## ACTIVITY
When the line containing "Task: Click the RSI 20.00 level label" is reached, include it and end there; set down verbatim every line before it, starting at the top of the records.

======== DATA TO EXAMINE ========

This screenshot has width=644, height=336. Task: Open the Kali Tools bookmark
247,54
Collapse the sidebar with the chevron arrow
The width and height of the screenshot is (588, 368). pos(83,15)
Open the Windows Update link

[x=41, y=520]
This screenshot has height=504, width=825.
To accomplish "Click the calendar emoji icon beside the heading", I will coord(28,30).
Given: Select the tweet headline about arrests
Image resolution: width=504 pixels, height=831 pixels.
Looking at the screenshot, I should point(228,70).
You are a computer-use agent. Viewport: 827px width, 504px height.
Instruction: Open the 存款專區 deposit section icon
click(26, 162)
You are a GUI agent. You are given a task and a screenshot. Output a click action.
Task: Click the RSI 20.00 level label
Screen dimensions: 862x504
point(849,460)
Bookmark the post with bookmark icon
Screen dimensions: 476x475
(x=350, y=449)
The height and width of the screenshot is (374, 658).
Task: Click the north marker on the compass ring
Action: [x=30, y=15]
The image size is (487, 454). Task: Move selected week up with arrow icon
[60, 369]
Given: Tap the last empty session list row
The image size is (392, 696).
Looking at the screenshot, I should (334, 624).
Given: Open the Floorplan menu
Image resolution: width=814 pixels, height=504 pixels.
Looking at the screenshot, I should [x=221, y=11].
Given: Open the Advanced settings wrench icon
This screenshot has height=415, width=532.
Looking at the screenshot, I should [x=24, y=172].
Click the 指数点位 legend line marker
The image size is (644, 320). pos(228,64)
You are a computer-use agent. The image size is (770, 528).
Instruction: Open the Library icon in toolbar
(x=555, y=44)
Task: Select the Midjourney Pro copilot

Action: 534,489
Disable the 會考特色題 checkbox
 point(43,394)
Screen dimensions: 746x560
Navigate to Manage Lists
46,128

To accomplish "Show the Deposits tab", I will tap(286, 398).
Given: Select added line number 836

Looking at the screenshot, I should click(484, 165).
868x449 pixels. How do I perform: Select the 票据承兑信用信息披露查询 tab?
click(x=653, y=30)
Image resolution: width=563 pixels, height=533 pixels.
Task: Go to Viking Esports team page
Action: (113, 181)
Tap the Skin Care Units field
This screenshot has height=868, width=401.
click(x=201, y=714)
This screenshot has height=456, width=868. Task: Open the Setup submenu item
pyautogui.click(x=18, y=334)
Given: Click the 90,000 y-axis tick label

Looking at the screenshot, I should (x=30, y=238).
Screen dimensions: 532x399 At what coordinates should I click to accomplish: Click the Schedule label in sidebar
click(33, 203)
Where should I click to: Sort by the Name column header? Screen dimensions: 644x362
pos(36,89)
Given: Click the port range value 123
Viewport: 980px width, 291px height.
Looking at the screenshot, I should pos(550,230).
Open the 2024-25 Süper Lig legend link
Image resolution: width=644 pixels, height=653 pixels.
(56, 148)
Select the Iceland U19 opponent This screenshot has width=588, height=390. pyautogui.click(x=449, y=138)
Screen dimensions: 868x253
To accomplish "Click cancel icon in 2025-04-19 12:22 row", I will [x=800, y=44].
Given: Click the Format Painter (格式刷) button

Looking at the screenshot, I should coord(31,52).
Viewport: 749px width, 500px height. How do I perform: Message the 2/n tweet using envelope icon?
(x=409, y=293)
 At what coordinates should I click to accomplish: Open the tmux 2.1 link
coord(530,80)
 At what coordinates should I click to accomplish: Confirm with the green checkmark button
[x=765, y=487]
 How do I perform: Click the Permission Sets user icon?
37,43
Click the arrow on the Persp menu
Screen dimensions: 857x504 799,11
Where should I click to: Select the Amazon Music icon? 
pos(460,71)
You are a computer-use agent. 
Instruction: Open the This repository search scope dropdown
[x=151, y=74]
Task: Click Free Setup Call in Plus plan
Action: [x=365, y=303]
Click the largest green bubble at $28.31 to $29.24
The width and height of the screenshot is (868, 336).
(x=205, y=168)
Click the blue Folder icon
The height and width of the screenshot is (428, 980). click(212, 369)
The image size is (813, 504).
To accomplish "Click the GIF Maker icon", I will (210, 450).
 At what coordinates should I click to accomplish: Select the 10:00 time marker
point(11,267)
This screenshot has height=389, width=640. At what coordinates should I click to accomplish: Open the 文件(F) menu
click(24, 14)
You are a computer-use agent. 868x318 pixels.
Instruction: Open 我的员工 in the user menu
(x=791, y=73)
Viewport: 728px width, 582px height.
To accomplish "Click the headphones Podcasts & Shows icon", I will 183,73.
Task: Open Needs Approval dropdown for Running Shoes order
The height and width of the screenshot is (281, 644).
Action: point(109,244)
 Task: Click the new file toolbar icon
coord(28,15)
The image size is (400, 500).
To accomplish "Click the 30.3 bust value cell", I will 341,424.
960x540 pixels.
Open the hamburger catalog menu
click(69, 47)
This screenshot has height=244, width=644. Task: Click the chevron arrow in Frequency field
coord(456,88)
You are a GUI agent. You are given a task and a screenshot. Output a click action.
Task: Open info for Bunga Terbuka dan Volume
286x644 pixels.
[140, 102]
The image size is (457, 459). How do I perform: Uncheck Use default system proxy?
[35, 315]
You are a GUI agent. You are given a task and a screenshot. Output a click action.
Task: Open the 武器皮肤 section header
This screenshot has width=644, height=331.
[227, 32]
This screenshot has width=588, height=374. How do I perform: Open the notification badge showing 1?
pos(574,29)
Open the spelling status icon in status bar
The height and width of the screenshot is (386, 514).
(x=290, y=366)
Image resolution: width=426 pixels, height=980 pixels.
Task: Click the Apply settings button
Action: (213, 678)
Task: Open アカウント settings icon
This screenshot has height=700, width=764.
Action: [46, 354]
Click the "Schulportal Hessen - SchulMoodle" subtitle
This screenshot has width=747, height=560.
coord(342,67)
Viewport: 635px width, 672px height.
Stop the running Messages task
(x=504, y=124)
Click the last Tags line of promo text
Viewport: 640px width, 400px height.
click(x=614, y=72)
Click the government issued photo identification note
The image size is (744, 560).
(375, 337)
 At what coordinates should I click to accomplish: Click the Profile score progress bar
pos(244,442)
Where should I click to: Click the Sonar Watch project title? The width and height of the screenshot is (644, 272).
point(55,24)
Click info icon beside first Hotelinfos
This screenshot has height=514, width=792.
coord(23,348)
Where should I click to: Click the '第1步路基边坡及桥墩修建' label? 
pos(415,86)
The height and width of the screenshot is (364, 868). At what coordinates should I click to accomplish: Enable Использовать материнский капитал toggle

========

## ANSWER TO THIS PROBLEM
This screenshot has width=644, height=336. Task: Open the Kali Tools bookmark
247,54
Collapse the sidebar with the chevron arrow
The width and height of the screenshot is (588, 368). pos(83,15)
Open the Windows Update link

[x=41, y=520]
This screenshot has height=504, width=825.
To accomplish "Click the calendar emoji icon beside the heading", I will coord(28,30).
Given: Select the tweet headline about arrests
Image resolution: width=504 pixels, height=831 pixels.
Looking at the screenshot, I should point(228,70).
You are a computer-use agent. Viewport: 827px width, 504px height.
Instruction: Open the 存款專區 deposit section icon
click(26, 162)
You are a GUI agent. You are given a task and a screenshot. Output a click action.
Task: Click the RSI 20.00 level label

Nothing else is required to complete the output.